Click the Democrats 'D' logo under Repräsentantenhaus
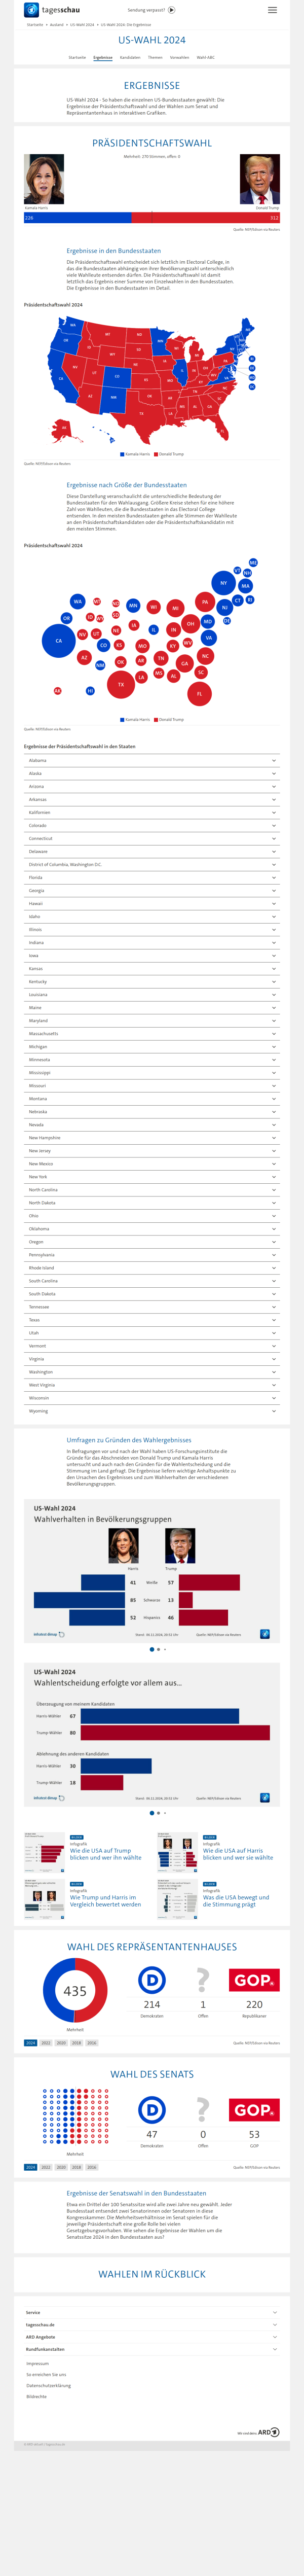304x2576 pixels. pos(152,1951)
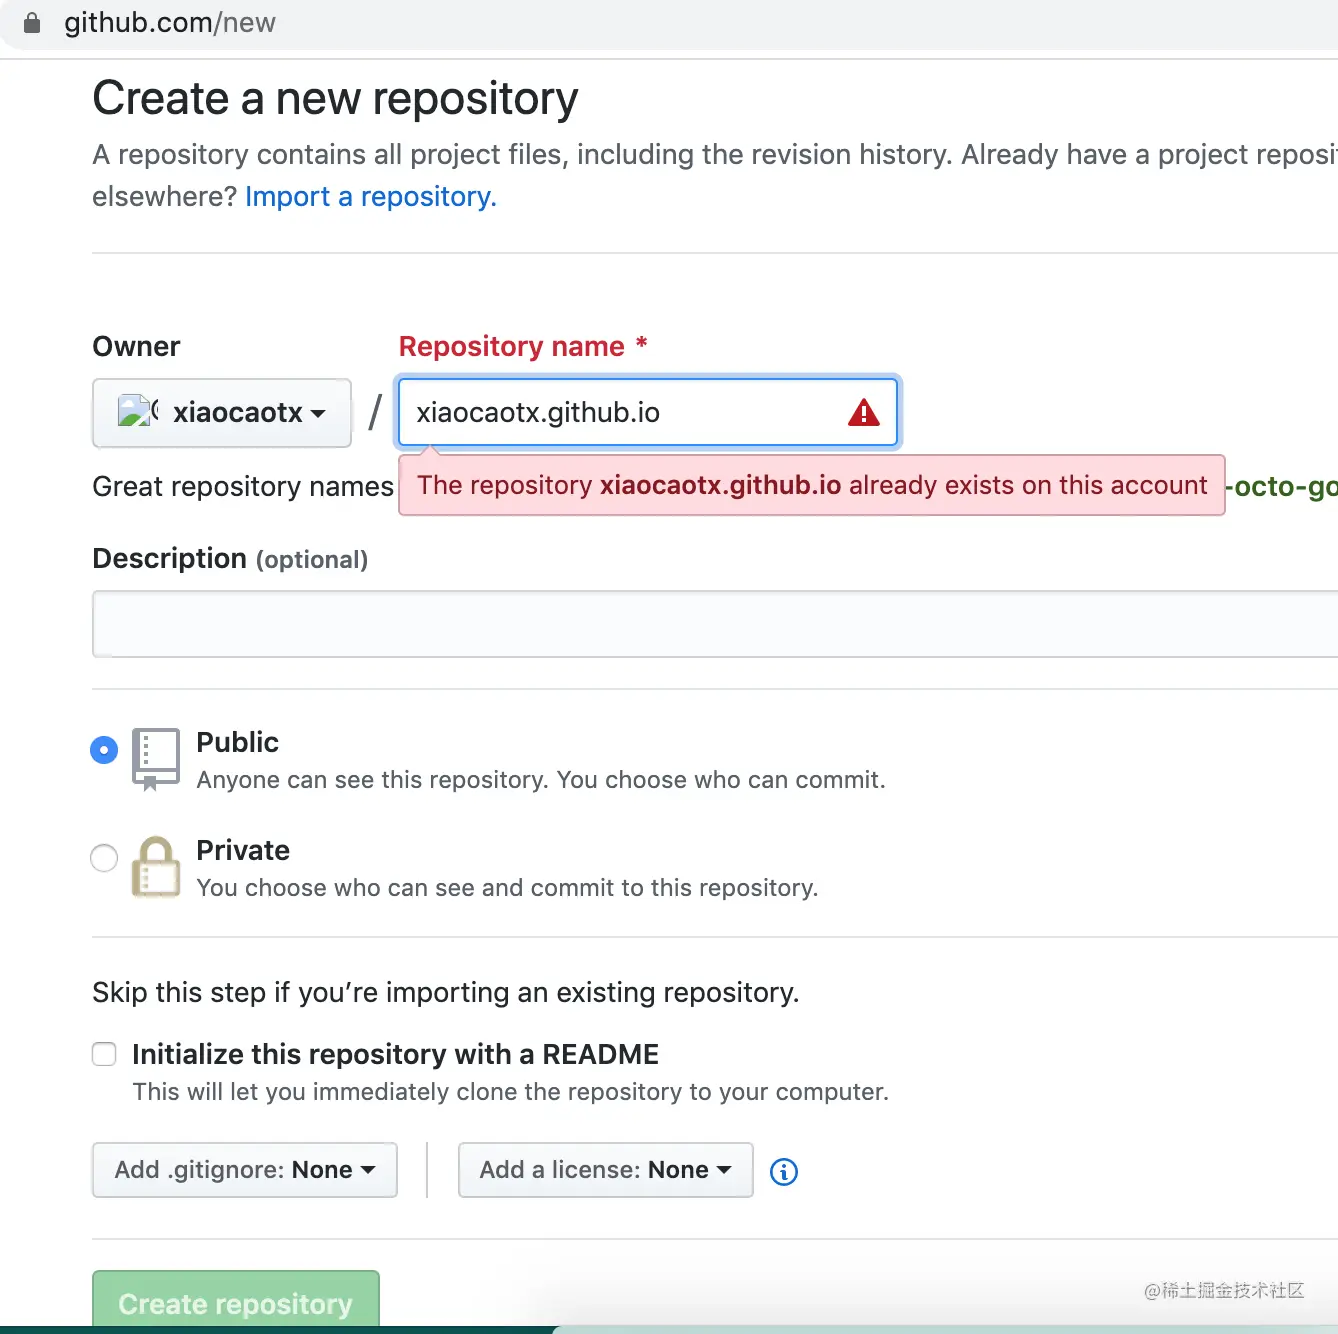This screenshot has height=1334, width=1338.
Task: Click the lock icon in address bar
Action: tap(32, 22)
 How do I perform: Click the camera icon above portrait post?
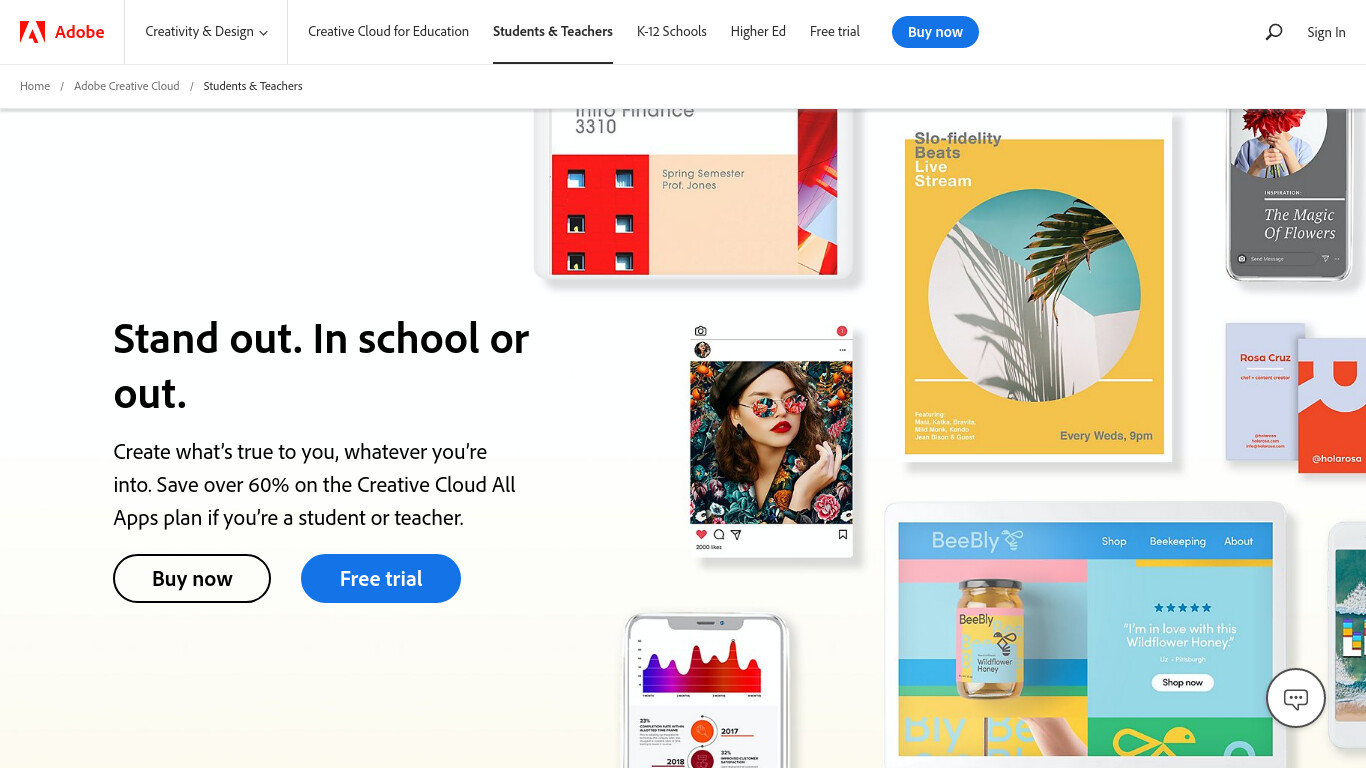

━━━━

Work to be completed: Can you copy out every one of the rows above word for word, leaving the pictures out?

Solved exercise:
Click the Democrats 'D' logo under Repräsentantenhaus
304x2576 pixels. pos(152,1951)
This screenshot has height=1334, width=1338.
Task: Click the lock icon in address bar
Action: tap(32, 22)
 How do I perform: Click the camera icon above portrait post?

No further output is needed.